I writed out the transition matrix.

$$
\begin{pmatrix}
r & p & \cdots &⋯ &⋯&q\\
q & r & p &\cdots&\cdots&\cdots \\
0 & q & r &p &\vdots&\vdots\\
0 & 0 & q &r &p &⋯\\
p & 0 & 0 &0 &q & r \\
\end{pmatrix}
$$

the stationary matrix satisfies $$\pi=\pi p$$
then it satisfies $$p_{i,j} \pi_i = p_{j,i} \pi_j$$
$$p\pi_1 = q\pi_2, p\pi_2 = q\pi_3, p\pi_3 = q\pi_4…$$
the stationary situation then becomes

$$
\begin{pmatrix}
1 & \frac{p}{q}\pi_1 & (\frac{p}{q})^2\pi_1 & (\frac{p}{q})^3\pi_1 &…&(\frac{p}{q})^N\pi_1\\
\end{pmatrix}
$$

We can then get the distribution because it adds up to 1.

Is my method correct?
Then, for the limiting distribution, I think there is no limiting distribution because it seems not to be converging to a specific state. Is it true? Thank you!

Best Answer

The stationary measure will be the uniform measure, which you could see by a soft argument: the transition matrix is irreducible and aperiodic, and thus has a stationary measure; furthermore, it is invariant under the map $k \mapsto k+1$, implying that each state must get the same measure.
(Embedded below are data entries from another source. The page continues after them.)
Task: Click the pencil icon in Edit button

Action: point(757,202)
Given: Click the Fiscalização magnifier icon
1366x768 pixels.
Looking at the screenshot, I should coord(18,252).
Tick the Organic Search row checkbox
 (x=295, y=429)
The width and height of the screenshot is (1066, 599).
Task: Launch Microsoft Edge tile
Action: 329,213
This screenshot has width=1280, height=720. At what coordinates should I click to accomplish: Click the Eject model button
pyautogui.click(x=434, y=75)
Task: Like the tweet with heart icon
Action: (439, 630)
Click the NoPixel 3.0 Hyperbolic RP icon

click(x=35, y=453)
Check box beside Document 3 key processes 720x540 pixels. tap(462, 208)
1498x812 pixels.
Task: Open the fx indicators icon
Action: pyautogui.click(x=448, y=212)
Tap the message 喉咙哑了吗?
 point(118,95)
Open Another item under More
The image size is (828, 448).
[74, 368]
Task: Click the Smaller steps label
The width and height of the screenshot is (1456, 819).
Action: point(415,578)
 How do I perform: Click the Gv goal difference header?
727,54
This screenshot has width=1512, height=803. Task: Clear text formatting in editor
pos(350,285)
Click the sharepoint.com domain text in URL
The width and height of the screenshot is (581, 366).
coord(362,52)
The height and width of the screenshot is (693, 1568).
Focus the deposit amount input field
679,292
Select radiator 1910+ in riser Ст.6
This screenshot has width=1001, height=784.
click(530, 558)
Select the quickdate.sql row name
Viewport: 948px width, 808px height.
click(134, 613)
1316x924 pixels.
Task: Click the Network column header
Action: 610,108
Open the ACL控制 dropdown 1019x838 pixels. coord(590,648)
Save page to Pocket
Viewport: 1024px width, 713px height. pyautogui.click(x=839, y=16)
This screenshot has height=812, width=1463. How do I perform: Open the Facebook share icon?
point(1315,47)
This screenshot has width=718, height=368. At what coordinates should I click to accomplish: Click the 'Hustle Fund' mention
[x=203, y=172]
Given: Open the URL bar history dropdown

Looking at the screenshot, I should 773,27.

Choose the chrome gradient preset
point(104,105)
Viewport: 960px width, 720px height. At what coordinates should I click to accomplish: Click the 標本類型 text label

You could also show this manually: let $\mu_j = \frac{1}{N+1}$ for each $j \in \{0,1,\ldots,N\}$. Then $$(P \mu)_j = p \mu_{j-1} + r \mu_{j} + q \mu_{j+1} = \frac{p + r + q}{N+1} = \frac{1}{N+1} = \mu_j$$

where the indices are $\mod{N+1}$.


EDIT: some further comment on the invariance thing; let $A$ be the map that cycles the states, i.e. $A (x_0 ,\ldots, x_{N})^T = (x_N,x_0,x_1,\ldots,x_{N-1})^T\,.$

Then note that $PA = P$. If you set $\mu$ to be the stationary measure of $P$ (i.e. $\mu P = \mu$), then it must be invariant under $A$: $$\mu PA = \mu P \implies \mu A = \mu\,.$$ Iteratively applying $A$ shows that $\mu$ must be uniform.